Then the urge to rush to the bathroom and take a seat became overwhelming. Rolling out of bed from my damp clinging sheets, I had to hop while trying to kick off my underwear to keep from tripping on them since they had shifted halfway down my legs in my sleep and had fallen down to my ankles when I got up.
Getting to the toilet, I spend the next few minutes distracted by the feel and stench of what was coming out of me that I didn't notice at first how bad I smelled in general.
Or to notice the greasy, grayish layer of slime on my skin. Or even the fact that I had lost a few dozen pounds overnight.
When I finally did notice everything, I hit the shower, and after a few minutes of frustrated scrubbing with my regular soap, I got out long enough to grab the half leftover bar of the gritty green stuff I used to get the oil from doing maintenance on my car off my hands.
Finally clean, I wiped the fog from the hot shower off my mirror and took a good look at myself.
“Dam, Amos. Looking good.’
Some things were still the same. The watery blue eyes, dishwater blonde hair, and the short darker beard, both with a little gray and pale skin that was a little sunburned.
What changed the most was that a lot of the flab was gone, not all of it, but in comparison to the night before I was almost in shape. Thinner, with some visible muscle tone, and looking perhaps a good five or so years younger.
My hairline even seemed to have crept down my forehead a bit.

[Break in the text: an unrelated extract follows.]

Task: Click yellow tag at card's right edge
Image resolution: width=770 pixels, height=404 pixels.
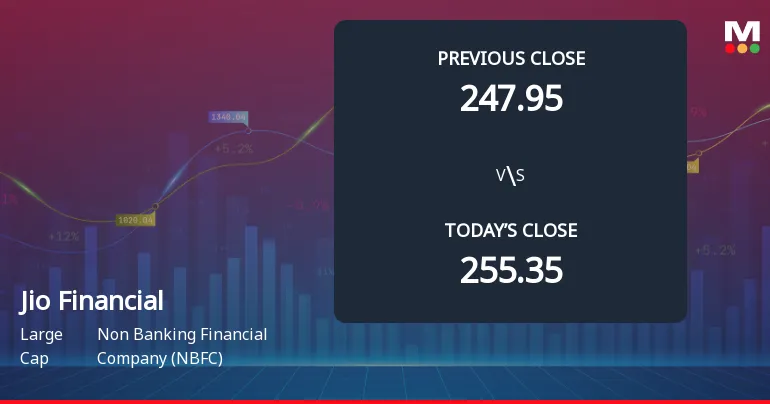Action: tap(692, 166)
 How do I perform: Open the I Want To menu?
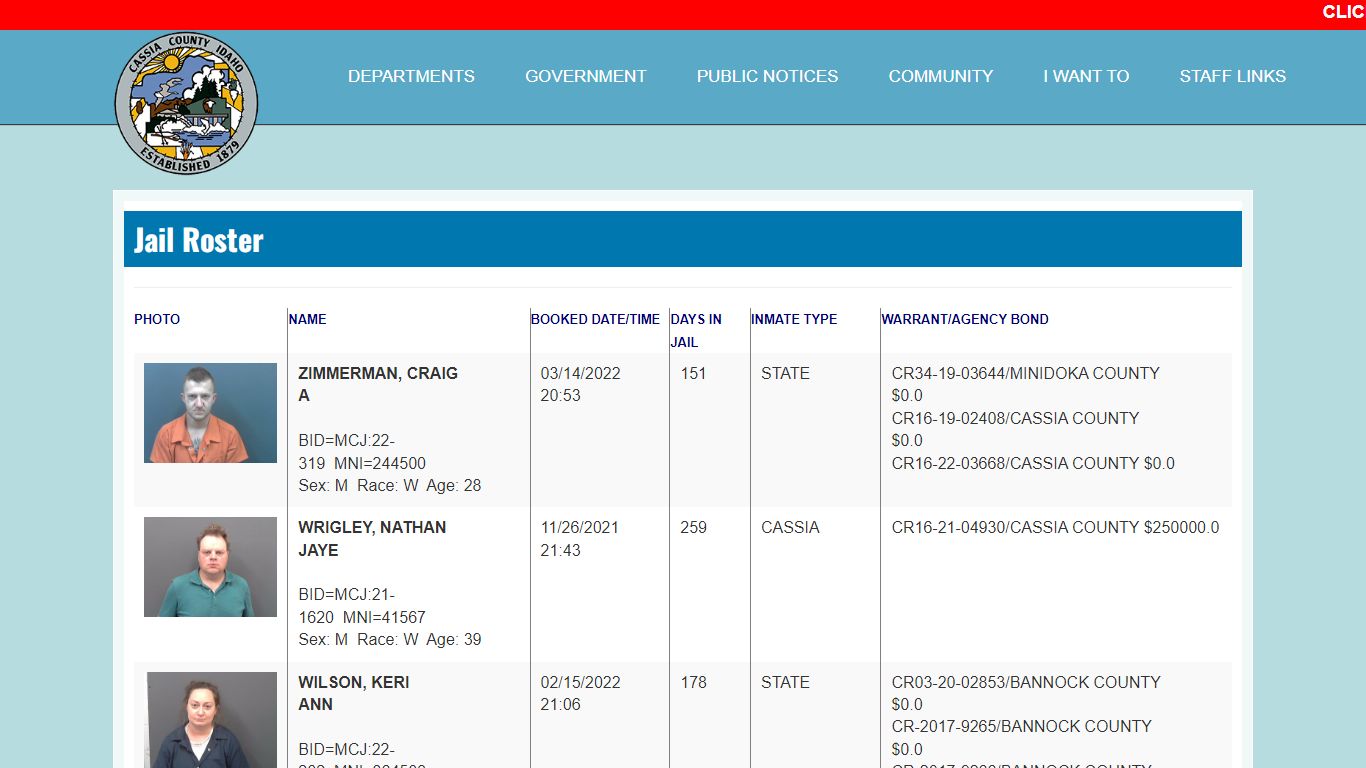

I had a few dozen messages and texts on my phone. It turned out that I wasn’t the only one who had gotten healthier overnight, and now my parents, the rest of the family, and my more doubtful friends were ready to take the warning seriously.
I took a half hour to type out an email and mass send it out with a shopping list and some advice.
Then I looked up solar chargers and hand cranked chargers. Solar had the higher recommendations but I decided to go ahead and get both so that I had a backup for as long as they lasted. It seemed like a good idea.
With a ten year old set of expired glasses, I had thrown in my junk drawer two prescriptions ago and had never thrown out, I was able to see well enough to drive. My current prescription contacts weren't up to the job anymore.
I ended up going to the same sporting goods store for the solar chargers. The place was now packed, but the other shoppers were fighting over the basics, so I was able to get what I came for and headed out next to a computer store.
If the store hadn’t put a limit on how much you could buy of any one thing, I would have grabbed all the hand cranked chargers that had been left on the shelves for the people I cared about who lived in the same area.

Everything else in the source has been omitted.